[Text to read]:
%%
CLMBSTRS - Editorial

clmbstrs
combinatorics
editorial
feb13
simple

#1

Problem Link:

Practice

Contest

Difficulty:

Simple

Pre-requisites:

Combinatorics

Problem:

Given a staircase of N stairs, in how many different ways can you reach the top, assuming you can climb one or two stairs at a time. Let this number of ways be M. Check if the number of 1-bits in (M modulo 1000000007) is G.

Quick Explanation:

Let f(n) := number of ways of climbing a staircase of n stairs.

Now, at the last step, you either have climbed 2 stairs or 1 stair. These 2 ways of climbing your last step define two totally different ways of climbing the staircase.

For the first case, there are f(n-2) ways of reaching the n-2’th stair, and for the second case, there are f(n-1) ways of reaching the n-1’th stair.

Hence, f(n) = f(n-1) + f(n-2).

For small n, we have f(1) = 1, f(2) = 2.
(This is just the Fibonacci sequence offset by 1).

Finally, our algorithm is as follows:

precompute F* = (F[i-1] + F[i-2]) % 1000000007;

this takes O(N) time.

Now, for each test-case, you are given N and G; check if (number of 1-bits in F[N]) == G. If yes, then print “CORRECT”, else print “INCORRECT”. This is then O(1) per test-case.

Overall time complexity: O(N + T).

Note, you can also use matrix exponentiation to get f(n) in O(log(n)) time. But for the constraints n <= 10^6, this is a bit of an overkill.

Note on % operator:

lets say MOD = 1000000007

We need to find (f(N) % MOD). One may have the doubt as to whether (f(N) % MOD) = ((f(N-1) % MOD) + (f(N-2) % MOD)) % MOD. This is in fact true, since (a + b) = (a % x) + (b % x) (mod x). [In this last equation, I am using “%” as in the remainder operator, and “mod” in the sense of number-theoretic modulo relation]

Detailed Explanation:

By looking at the 1st few cases, we see that:

f(1) = 1

f(2) = 2

f(3) = 3

f(4) = 5

f(5) = 8

The analysis of these cases is, in theory, enough for most contestants to deduce the formula mentioned in the Quick Explanation: f(n) = f(n-1) + f(n-2)

The main problem, is how can we compute it fast enough, as for N = 5000, using the recursive formula as given above

int f(int n)
return (f(n-1) + f(n-2)) % 1000000007;

will always be too slow (in fact, program will never terminate in useful time).
%%
[Data for processing]:
%%
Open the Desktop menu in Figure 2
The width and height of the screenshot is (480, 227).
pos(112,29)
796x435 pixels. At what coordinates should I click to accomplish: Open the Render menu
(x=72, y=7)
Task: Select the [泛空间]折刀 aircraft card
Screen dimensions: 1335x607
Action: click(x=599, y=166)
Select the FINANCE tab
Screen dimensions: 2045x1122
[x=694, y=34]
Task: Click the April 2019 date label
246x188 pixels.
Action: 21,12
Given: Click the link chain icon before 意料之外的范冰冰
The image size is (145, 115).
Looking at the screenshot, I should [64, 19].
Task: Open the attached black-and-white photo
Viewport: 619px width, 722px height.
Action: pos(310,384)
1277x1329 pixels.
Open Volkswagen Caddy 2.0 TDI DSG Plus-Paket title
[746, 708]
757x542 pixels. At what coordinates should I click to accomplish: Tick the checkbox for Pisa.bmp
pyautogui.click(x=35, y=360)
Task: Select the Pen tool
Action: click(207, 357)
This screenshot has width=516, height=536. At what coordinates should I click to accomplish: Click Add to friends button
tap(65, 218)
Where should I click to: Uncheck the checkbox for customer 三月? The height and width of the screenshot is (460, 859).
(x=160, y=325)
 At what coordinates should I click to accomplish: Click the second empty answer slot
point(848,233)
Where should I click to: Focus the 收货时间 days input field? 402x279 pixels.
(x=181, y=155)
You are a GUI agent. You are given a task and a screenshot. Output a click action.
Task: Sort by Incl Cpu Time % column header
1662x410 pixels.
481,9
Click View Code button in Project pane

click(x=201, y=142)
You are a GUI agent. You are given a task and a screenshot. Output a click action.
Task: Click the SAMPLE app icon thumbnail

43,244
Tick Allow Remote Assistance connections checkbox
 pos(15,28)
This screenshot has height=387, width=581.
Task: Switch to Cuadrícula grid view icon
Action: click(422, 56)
%%
[Complete the following]:
**a.** Could you transcribe the stair-climbing editorial starting at "Let f(n) := number" and ending at "offset by 1)."?
**b.** Can you format the listing, starting at the line that contains "At what coordinates should I click to accomplish: Click the" and ending at the last line of the listing (both included), as a Markdown table with the columns No. and Line, with one numbered row per line and blank lines left out?

[Responses by task]:
**a.**
Let f(n) := number of ways of climbing a staircase of n stairs.

Now, at the last step, you either have climbed 2 stairs or 1 stair. These 2 ways of climbing your last step define two totally different ways of climbing the staircase.

For the first case, there are f(n-2) ways of reaching the n-2’th stair, and for the second case, there are f(n-1) ways of reaching the n-1’th stair.

Hence, f(n) = f(n-1) + f(n-2).

For small n, we have f(1) = 1, f(2) = 2.
(This is just the Fibonacci sequence offset by 1).

**b.**
| No. | Line |
|---|---|
| 1 |  At what coordinates should I click to accomplish: Click the second empty answer slot |
| 2 | point(848,233) |
| 3 | Where should I click to: Focus the 收货时间 days input field? 402x279 pixels. |
| 4 | (x=181, y=155) |
| 5 | You are a GUI agent. You are given a task and a screenshot. Output a click action. |
| 6 | Task: Sort by Incl Cpu Time % column header |
| 7 | 1662x410 pixels. |
| 8 | 481,9 |
| 9 | Click View Code button in Project pane |
| 10 | click(x=201, y=142) |
| 11 | You are a GUI agent. You are given a task and a screenshot. Output a click action. |
| 12 | Task: Click the SAMPLE app icon thumbnail |
| 13 | 43,244 |
| 14 | Tick Allow Remote Assistance connections checkbox |
| 15 |  pos(15,28) |
| 16 | This screenshot has height=387, width=581. |
| 17 | Task: Switch to Cuadrícula grid view icon |
| 18 | Action: click(422, 56) |